_Text to read_
[Begin]
Dear friends,
Today’s top movie pick is a star-packed yet little-known family drama. The TV show is an original take on the courtroom drama genre from Belgium.
You’ll hear from me again on Wednesday with a mid-week pick. Until then, I hope you stay safe and well.
THE TOP MOVIE OF THE WEEK
Rabbit Hole
New this month on Amazon Prime.
Nicole Kidman, Aaron Eckhart, and Miles Teller star in this subtle drama about the state of a couple eight months into dealing with the sudden loss of their son.
The movie is based on a David Lindsay-Abaire play by the same name which won a Pulitzer Prize. It deals with the timeline of grief, and whether such a thing even exists: can the couple attempt to move on after 8 months? What about 8 years, like another couple they meet in a counseling group?
It’s also about how the differences in grief create tensions: the mother wants to donate the clothes and sell the house because she doesn’t want to be reminded of the event. The father wants to hold on the memory instead.
[End]
_Actions to take_
**1)** Quote the movie newsletter word for word, starting with "THE TOP MOVIE" and going on through "a counseling group?".
**2)** Extend the movie newsletter beyond its final sentence, keeping its voice.
The lines that follow come from a different source than the movie newsletter.

_Dataset extract_
[Begin]
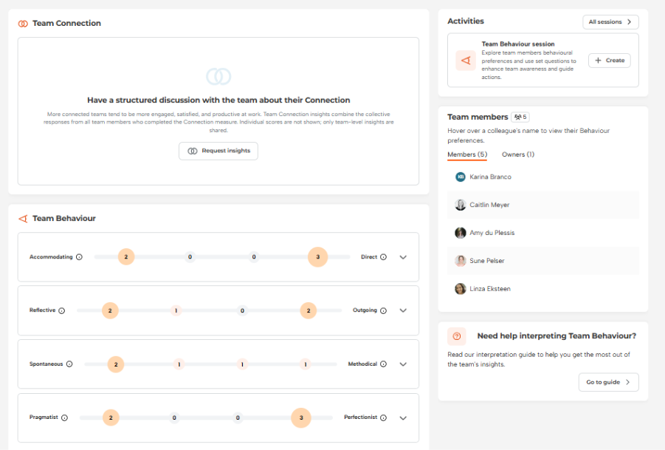The width and height of the screenshot is (665, 450).
Task: Click info icon beside Outgoing label
Action: 384,310

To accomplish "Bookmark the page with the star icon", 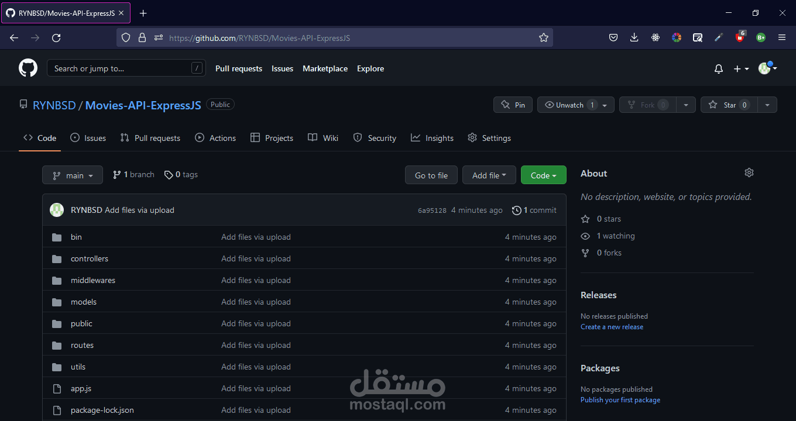I will [543, 37].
[End]
_Answers to the exercises_
**1)**
THE TOP MOVIE OF THE WEEK
Rabbit Hole
New this month on Amazon Prime.
Nicole Kidman, Aaron Eckhart, and Miles Teller star in this subtle drama about the state of a couple eight months into dealing with the sudden loss of their son.
The movie is based on a David Lindsay-Abaire play by the same name which won a Pulitzer Prize. It deals with the timeline of grief, and whether such a thing even exists: can the couple attempt to move on after 8 months? What about 8 years, like another couple they meet in a counseling group?

**2)**
Rabbit Hole, like its source material, is sad, but its realistic approach and excellent performances make it nothing more than a perfect reflection of how complicated life can be.
📰 Rolling Stone: “Kidman, doing her best work in years, just comes at you. Her final scene with the splendid Wiest, who builds her character with uncommon feeling, is devastating. So is the movie. It takes a piece out of you.”
📺 on Amazon Prime U.S. and select other countries; 🍅 rating: 86%
THE TOP TV SHOW OF THE WEEK
The Twelve
New on Netflix this week. In Flemish-Dutch and French.
In this compelling new Belgian legal drama, the story is as much about the jurors who are chosen to decide on the crime, as it is about the crime itself.
Usually, the jurors are quiet characters whose job is to be unmoved by hotshot lawyers. The Twelve, somehow the first TV show to do this, digs into how their personal pasts influence their decisions.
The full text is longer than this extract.